Os Agregados e as Seis Esferas dos Sentidos são conceitos fundamentais para compreender os ensinamentos mais importantes do Buda. Ainda, eles são pré-requisitos para se aprofundar nas práticas mais avançadas do Caminho Óctuplo. Em particular, o entendimento deles é necessário para as práticas mais profundas de meditação.


¹ Os Cinco Agregados foram introduzidos na publicação As Quatro Nobres Verdades.
²Nessa publicação, usarei os termos primariamente em Pāli ao invés de traduzi-los para o português, não só procurando evitar confusão com traduções inapropriadas, mas também visando acostumar o leitor com esses termos tão comuns na literatura budista.

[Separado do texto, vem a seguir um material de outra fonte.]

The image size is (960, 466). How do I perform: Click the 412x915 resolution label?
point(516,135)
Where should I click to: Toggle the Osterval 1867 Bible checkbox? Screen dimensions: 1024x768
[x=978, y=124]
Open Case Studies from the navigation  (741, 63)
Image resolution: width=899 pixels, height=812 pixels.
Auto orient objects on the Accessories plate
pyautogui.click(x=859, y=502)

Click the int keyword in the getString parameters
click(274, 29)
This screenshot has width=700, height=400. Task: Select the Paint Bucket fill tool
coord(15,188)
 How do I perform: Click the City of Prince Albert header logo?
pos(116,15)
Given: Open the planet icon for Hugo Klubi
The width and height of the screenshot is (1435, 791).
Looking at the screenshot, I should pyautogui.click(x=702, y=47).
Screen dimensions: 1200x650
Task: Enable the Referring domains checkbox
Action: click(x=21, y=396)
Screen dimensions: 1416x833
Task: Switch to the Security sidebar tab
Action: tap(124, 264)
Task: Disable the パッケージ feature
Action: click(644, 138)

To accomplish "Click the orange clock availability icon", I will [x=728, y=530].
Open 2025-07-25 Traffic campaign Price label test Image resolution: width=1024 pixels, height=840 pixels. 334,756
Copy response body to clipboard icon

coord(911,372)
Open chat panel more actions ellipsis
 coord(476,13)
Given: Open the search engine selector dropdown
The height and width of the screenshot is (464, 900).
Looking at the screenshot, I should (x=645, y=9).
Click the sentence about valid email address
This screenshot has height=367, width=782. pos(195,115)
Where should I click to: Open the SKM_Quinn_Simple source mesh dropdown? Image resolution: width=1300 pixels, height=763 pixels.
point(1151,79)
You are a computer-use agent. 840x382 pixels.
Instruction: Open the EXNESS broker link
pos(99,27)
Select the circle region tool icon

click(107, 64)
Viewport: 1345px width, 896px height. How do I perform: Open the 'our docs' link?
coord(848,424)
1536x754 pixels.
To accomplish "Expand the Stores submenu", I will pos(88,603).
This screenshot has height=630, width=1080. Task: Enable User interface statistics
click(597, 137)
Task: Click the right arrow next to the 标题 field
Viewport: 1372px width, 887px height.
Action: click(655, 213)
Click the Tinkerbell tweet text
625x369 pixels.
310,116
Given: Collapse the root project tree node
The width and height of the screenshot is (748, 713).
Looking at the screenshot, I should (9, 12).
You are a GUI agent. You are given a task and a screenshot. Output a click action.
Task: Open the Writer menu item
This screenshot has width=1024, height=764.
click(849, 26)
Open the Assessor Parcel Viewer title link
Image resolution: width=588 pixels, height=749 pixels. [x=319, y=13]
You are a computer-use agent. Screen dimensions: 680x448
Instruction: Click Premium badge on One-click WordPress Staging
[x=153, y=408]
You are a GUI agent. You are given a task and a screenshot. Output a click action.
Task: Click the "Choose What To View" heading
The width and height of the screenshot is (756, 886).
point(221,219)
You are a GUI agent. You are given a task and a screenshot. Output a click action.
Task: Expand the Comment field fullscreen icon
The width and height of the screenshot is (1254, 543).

³Há análises nos discursos que desdobram Vedanā em cinco tipos, seis tipos, dezoito tipos, trinta e seis tipos e cento e oitenta tipos. Porém, todas elas tem como base a exposição mais comum e usada, que é a definição em três tipos: prazer, dor e nem-dor-nem-prazer.
⁴Os sutras não são muito claros sobre a exata definição de Saññā: a interpretação oferecida aqui se baseia nos estudos realizados pela Dr. Sue Hamilton em seu livro “Identity And Experience: The Constitution of the Human being According to early Buddhism”.
⁵O Agregado Viññāa é melhor compreendido no contexto da análise da experiência.
⁶ Algumas estimativas de biologistas sugerem que as células de um corpo adulto tem idade média de 7 a 10 anos. Outras estimativas sugerem que quase todos os átomos do corpo no início do ano não estão mais presentes no fim do mesmo ano. Isso é, em tese, nosso corpo é outro após pouco mais de um ano, literalmente.